— begin SUPPLIED TEXT —

They got a big enough window in the clouds to launch the thing, and it went off without a hitch.
The rocket gave a bit of a swerve as it was lifting off, kind of sliding sideways perhaps 1/3 of the diameter of the booster before the guidance system corrected it. I saw one of the engineers in one of the control room mimic the motion with his right forearm, grinning.
Ascent was clean, and when the booster burned out, separation went smoothly.
Ares 1-X passed all the tests NASA set before it. With the Obama administration making "we're cutting your budget" noises, NASA needed a "win" from this launch, and they got it. Still, the vehicle was basically a space shuttle solid rocket booster (SRB) with a dummy payload; it would have been hard for NASA to screw that up.

— end SUPPLIED TEXT —

* _YOUR OBJECTIVE_
Answer the following from the launch account above.
(a) Approximately how far did the rocket slide sideways during liftoff before the guidance system corrected it?
(b) According to the account, what did NASA need from this launch?
(c) What does the account say the vehicle basically was?

— begin RECORDED INFORMATION —

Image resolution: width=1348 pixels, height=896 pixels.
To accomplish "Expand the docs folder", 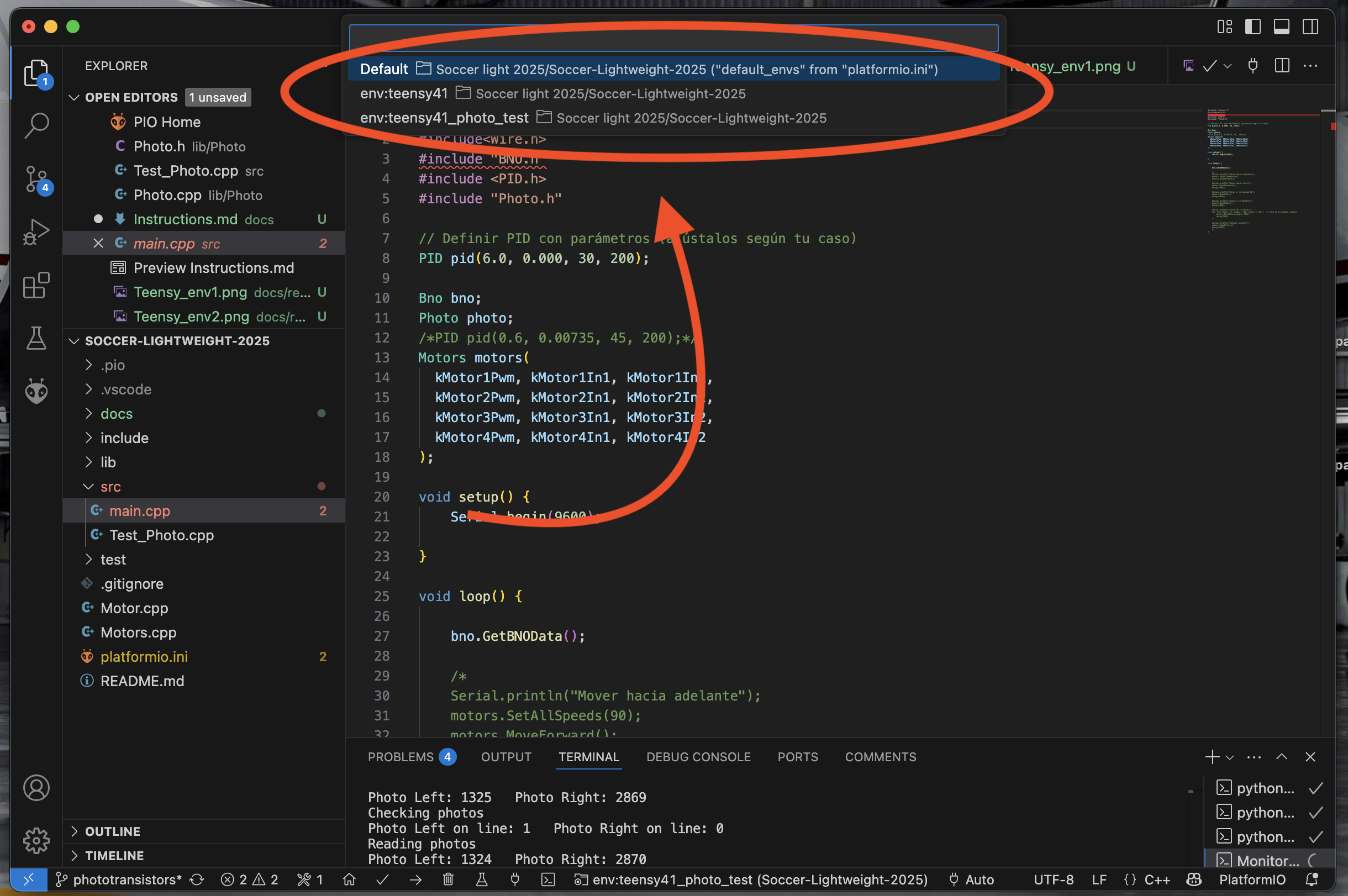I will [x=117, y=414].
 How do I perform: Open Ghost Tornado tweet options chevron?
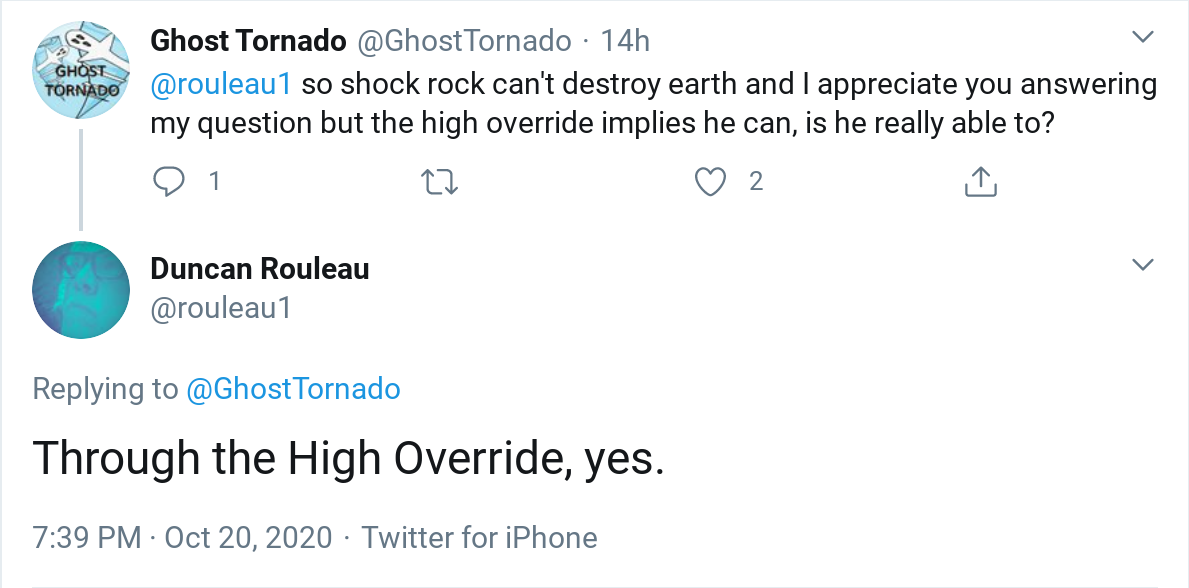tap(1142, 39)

— end RECORDED INFORMATION —

* _TASK SOLUTION_
(a) About one third of the diameter of the booster.
(b) A "win."
(c) A space shuttle solid rocket booster (SRB) with a dummy payload.